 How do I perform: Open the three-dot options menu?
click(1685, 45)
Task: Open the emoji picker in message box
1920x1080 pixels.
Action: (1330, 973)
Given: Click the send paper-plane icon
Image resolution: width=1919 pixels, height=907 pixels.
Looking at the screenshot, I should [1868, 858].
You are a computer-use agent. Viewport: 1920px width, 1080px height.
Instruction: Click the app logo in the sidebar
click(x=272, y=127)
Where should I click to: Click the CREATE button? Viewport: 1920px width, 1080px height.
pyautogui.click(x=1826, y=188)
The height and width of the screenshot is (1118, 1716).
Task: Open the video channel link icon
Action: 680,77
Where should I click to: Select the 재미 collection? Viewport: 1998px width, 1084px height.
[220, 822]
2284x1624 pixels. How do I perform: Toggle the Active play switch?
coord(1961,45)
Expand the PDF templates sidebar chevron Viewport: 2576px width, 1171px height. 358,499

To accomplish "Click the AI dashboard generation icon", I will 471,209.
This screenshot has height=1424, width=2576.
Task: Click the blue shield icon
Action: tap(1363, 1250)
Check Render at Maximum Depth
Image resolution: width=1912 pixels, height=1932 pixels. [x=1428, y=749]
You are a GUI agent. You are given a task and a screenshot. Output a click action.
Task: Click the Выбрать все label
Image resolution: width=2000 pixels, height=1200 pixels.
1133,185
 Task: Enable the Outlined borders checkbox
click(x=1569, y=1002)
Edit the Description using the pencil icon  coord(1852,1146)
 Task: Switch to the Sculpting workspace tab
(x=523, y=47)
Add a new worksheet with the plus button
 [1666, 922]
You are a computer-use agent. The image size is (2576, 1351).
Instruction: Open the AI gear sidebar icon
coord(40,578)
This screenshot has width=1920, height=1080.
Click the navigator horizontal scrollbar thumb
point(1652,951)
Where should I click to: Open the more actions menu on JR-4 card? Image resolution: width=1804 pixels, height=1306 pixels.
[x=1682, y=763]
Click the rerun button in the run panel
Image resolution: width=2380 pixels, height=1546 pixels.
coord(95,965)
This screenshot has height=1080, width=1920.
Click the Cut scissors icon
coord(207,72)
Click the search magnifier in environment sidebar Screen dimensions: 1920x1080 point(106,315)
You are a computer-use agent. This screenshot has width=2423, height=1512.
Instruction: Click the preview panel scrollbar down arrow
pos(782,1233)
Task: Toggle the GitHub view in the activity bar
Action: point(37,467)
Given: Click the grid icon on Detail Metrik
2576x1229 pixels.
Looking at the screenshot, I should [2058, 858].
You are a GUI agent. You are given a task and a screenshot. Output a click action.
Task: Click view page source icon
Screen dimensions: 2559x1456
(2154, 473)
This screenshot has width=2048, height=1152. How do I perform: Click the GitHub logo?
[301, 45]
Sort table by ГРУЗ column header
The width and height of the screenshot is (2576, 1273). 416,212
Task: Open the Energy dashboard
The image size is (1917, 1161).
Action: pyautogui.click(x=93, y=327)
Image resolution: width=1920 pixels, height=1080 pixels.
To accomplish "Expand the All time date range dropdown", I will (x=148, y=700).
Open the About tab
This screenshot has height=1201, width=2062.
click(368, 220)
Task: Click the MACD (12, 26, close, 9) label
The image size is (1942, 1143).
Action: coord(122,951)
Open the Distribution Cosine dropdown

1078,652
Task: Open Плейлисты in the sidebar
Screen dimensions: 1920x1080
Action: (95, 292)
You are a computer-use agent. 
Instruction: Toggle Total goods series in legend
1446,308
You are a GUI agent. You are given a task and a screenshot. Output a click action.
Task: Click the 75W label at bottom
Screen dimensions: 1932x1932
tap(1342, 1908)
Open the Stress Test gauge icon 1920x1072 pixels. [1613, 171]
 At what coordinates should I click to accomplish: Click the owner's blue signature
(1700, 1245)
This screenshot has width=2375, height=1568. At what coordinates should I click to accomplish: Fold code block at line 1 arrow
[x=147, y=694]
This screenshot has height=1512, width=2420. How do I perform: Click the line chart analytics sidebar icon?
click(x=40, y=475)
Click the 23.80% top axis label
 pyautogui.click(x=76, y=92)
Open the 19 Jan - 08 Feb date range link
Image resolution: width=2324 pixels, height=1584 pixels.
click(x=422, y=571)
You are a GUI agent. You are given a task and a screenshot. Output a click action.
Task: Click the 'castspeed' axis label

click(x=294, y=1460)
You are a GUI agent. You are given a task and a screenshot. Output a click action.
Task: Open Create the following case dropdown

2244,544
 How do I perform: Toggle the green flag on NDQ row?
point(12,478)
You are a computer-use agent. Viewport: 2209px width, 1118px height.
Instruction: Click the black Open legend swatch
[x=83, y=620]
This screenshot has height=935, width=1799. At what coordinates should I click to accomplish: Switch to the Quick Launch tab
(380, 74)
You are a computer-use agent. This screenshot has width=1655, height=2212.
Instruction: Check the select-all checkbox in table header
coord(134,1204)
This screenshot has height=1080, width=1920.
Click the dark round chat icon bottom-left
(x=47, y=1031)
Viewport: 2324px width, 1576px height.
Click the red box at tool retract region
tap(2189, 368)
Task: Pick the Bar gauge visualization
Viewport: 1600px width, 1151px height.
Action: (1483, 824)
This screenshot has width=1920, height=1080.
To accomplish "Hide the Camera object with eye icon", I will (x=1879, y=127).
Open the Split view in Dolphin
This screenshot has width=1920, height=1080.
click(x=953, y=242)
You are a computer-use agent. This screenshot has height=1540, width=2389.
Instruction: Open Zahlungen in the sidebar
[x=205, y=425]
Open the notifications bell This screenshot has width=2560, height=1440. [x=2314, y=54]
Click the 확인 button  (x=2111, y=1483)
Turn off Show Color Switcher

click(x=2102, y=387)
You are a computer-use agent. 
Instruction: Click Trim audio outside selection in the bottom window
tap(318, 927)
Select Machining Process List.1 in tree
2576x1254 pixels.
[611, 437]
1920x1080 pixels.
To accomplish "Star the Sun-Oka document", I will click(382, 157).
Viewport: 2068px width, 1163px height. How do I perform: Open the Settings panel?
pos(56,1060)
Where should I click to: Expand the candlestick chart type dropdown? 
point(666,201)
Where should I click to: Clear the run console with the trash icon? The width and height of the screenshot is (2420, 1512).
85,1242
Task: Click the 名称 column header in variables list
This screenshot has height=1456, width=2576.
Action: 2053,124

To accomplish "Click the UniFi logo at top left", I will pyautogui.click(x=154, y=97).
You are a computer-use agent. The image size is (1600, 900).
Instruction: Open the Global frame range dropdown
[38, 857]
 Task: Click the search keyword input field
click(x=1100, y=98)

-=-=-=-=-

Problem to work on:
Print out all the material above, unaltered.

Answer box:
 How do I perform: Open the three-dot options menu?
click(1685, 45)
Task: Open the emoji picker in message box
1920x1080 pixels.
Action: (1330, 973)
Given: Click the send paper-plane icon
Image resolution: width=1919 pixels, height=907 pixels.
Looking at the screenshot, I should [1868, 858].
You are a computer-use agent. Viewport: 1920px width, 1080px height.
Instruction: Click the app logo in the sidebar
click(x=272, y=127)
Where should I click to: Click the CREATE button? Viewport: 1920px width, 1080px height.
pyautogui.click(x=1826, y=188)
The height and width of the screenshot is (1118, 1716).
Task: Open the video channel link icon
Action: 680,77
Where should I click to: Select the 재미 collection? Viewport: 1998px width, 1084px height.
[220, 822]
2284x1624 pixels. How do I perform: Toggle the Active play switch?
coord(1961,45)
Expand the PDF templates sidebar chevron Viewport: 2576px width, 1171px height. 358,499

To accomplish "Click the AI dashboard generation icon", I will 471,209.
This screenshot has height=1424, width=2576.
Task: Click the blue shield icon
Action: tap(1363, 1250)
Check Render at Maximum Depth
Image resolution: width=1912 pixels, height=1932 pixels. [x=1428, y=749]
You are a GUI agent. You are given a task and a screenshot. Output a click action.
Task: Click the Выбрать все label
Image resolution: width=2000 pixels, height=1200 pixels.
1133,185
 Task: Enable the Outlined borders checkbox
click(x=1569, y=1002)
Edit the Description using the pencil icon  coord(1852,1146)
 Task: Switch to the Sculpting workspace tab
(x=523, y=47)
Add a new worksheet with the plus button
 [1666, 922]
You are a computer-use agent. The image size is (2576, 1351).
Instruction: Open the AI gear sidebar icon
coord(40,578)
This screenshot has width=1920, height=1080.
Click the navigator horizontal scrollbar thumb
point(1652,951)
Where should I click to: Open the more actions menu on JR-4 card? Image resolution: width=1804 pixels, height=1306 pixels.
[x=1682, y=763]
Click the rerun button in the run panel
Image resolution: width=2380 pixels, height=1546 pixels.
coord(95,965)
This screenshot has height=1080, width=1920.
Click the Cut scissors icon
coord(207,72)
Click the search magnifier in environment sidebar Screen dimensions: 1920x1080 point(106,315)
You are a computer-use agent. This screenshot has width=2423, height=1512.
Instruction: Click the preview panel scrollbar down arrow
pos(782,1233)
Task: Toggle the GitHub view in the activity bar
Action: point(37,467)
Given: Click the grid icon on Detail Metrik
2576x1229 pixels.
Looking at the screenshot, I should [2058, 858].
You are a GUI agent. You are given a task and a screenshot. Output a click action.
Task: Click view page source icon
Screen dimensions: 2559x1456
(2154, 473)
This screenshot has width=2048, height=1152. How do I perform: Click the GitHub logo?
[301, 45]
Sort table by ГРУЗ column header
The width and height of the screenshot is (2576, 1273). 416,212
Task: Open the Energy dashboard
The image size is (1917, 1161).
Action: pyautogui.click(x=93, y=327)
Image resolution: width=1920 pixels, height=1080 pixels.
To accomplish "Expand the All time date range dropdown", I will (x=148, y=700).
Open the About tab
This screenshot has height=1201, width=2062.
click(368, 220)
Task: Click the MACD (12, 26, close, 9) label
The image size is (1942, 1143).
Action: coord(122,951)
Open the Distribution Cosine dropdown

1078,652
Task: Open Плейлисты in the sidebar
Screen dimensions: 1920x1080
Action: (95, 292)
You are a computer-use agent. 
Instruction: Toggle Total goods series in legend
1446,308
You are a GUI agent. You are given a task and a screenshot. Output a click action.
Task: Click the 75W label at bottom
Screen dimensions: 1932x1932
tap(1342, 1908)
Open the Stress Test gauge icon 1920x1072 pixels. [1613, 171]
 At what coordinates should I click to accomplish: Click the owner's blue signature
(1700, 1245)
This screenshot has width=2375, height=1568. At what coordinates should I click to accomplish: Fold code block at line 1 arrow
[x=147, y=694]
This screenshot has height=1512, width=2420. How do I perform: Click the line chart analytics sidebar icon?
click(x=40, y=475)
Click the 23.80% top axis label
 pyautogui.click(x=76, y=92)
Open the 19 Jan - 08 Feb date range link
Image resolution: width=2324 pixels, height=1584 pixels.
click(x=422, y=571)
You are a GUI agent. You are given a task and a screenshot. Output a click action.
Task: Click the 'castspeed' axis label

click(x=294, y=1460)
You are a GUI agent. You are given a task and a screenshot. Output a click action.
Task: Open Create the following case dropdown

2244,544
 How do I perform: Toggle the green flag on NDQ row?
point(12,478)
You are a computer-use agent. Viewport: 2209px width, 1118px height.
Instruction: Click the black Open legend swatch
[x=83, y=620]
This screenshot has height=935, width=1799. At what coordinates should I click to accomplish: Switch to the Quick Launch tab
(380, 74)
You are a computer-use agent. This screenshot has width=1655, height=2212.
Instruction: Check the select-all checkbox in table header
coord(134,1204)
This screenshot has height=1080, width=1920.
Click the dark round chat icon bottom-left
(x=47, y=1031)
Viewport: 2324px width, 1576px height.
Click the red box at tool retract region
tap(2189, 368)
Task: Pick the Bar gauge visualization
Viewport: 1600px width, 1151px height.
Action: (1483, 824)
This screenshot has width=1920, height=1080.
To accomplish "Hide the Camera object with eye icon", I will (x=1879, y=127).
Open the Split view in Dolphin
This screenshot has width=1920, height=1080.
click(x=953, y=242)
You are a computer-use agent. This screenshot has height=1540, width=2389.
Instruction: Open Zahlungen in the sidebar
[x=205, y=425]
Open the notifications bell This screenshot has width=2560, height=1440. [x=2314, y=54]
Click the 확인 button  (x=2111, y=1483)
Turn off Show Color Switcher

click(x=2102, y=387)
You are a computer-use agent. 
Instruction: Click Trim audio outside selection in the bottom window
tap(318, 927)
Select Machining Process List.1 in tree
2576x1254 pixels.
[611, 437]
1920x1080 pixels.
To accomplish "Star the Sun-Oka document", I will click(382, 157).
Viewport: 2068px width, 1163px height. How do I perform: Open the Settings panel?
pos(56,1060)
Where should I click to: Expand the candlestick chart type dropdown? 
point(666,201)
Where should I click to: Clear the run console with the trash icon? The width and height of the screenshot is (2420, 1512).
85,1242
Task: Click the 名称 column header in variables list
This screenshot has height=1456, width=2576.
Action: 2053,124

To accomplish "Click the UniFi logo at top left", I will pyautogui.click(x=154, y=97).
You are a computer-use agent. The image size is (1600, 900).
Instruction: Open the Global frame range dropdown
[38, 857]
 Task: Click the search keyword input field
click(x=1100, y=98)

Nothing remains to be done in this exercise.